What you are asked to do: Your task is to copy each line in the listing that includes the word "plus".

Records supplied:
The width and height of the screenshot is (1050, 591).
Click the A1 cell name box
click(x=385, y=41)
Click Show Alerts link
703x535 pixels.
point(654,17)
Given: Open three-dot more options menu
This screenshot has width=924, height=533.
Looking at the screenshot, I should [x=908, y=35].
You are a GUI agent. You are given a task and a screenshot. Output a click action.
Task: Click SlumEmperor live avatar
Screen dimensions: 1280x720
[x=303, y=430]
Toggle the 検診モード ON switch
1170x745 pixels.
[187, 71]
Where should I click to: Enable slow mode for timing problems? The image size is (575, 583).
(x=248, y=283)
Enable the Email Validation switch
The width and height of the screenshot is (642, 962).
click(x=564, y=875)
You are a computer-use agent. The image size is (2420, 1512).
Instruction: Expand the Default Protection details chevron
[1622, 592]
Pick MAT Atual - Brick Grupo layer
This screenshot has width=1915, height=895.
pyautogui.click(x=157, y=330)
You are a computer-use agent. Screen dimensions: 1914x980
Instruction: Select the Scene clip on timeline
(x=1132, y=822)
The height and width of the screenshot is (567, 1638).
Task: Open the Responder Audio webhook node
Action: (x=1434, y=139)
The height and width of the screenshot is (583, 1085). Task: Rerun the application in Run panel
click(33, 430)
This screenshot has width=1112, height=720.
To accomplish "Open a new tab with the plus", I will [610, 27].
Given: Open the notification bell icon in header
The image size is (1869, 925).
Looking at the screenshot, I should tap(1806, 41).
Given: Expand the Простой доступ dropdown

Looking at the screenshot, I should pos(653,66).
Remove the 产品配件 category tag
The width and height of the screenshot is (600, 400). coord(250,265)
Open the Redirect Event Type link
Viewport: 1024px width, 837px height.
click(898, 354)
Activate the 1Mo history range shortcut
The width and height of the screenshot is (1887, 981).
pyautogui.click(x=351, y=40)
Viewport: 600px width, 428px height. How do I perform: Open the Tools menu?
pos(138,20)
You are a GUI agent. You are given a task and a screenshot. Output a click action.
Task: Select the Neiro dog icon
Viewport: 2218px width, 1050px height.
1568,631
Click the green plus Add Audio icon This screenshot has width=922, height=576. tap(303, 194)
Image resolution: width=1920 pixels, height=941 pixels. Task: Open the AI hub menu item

Solution to this problem:
To accomplish "Open a new tab with the plus", I will [610, 27].
Click the green plus Add Audio icon This screenshot has width=922, height=576. tap(303, 194)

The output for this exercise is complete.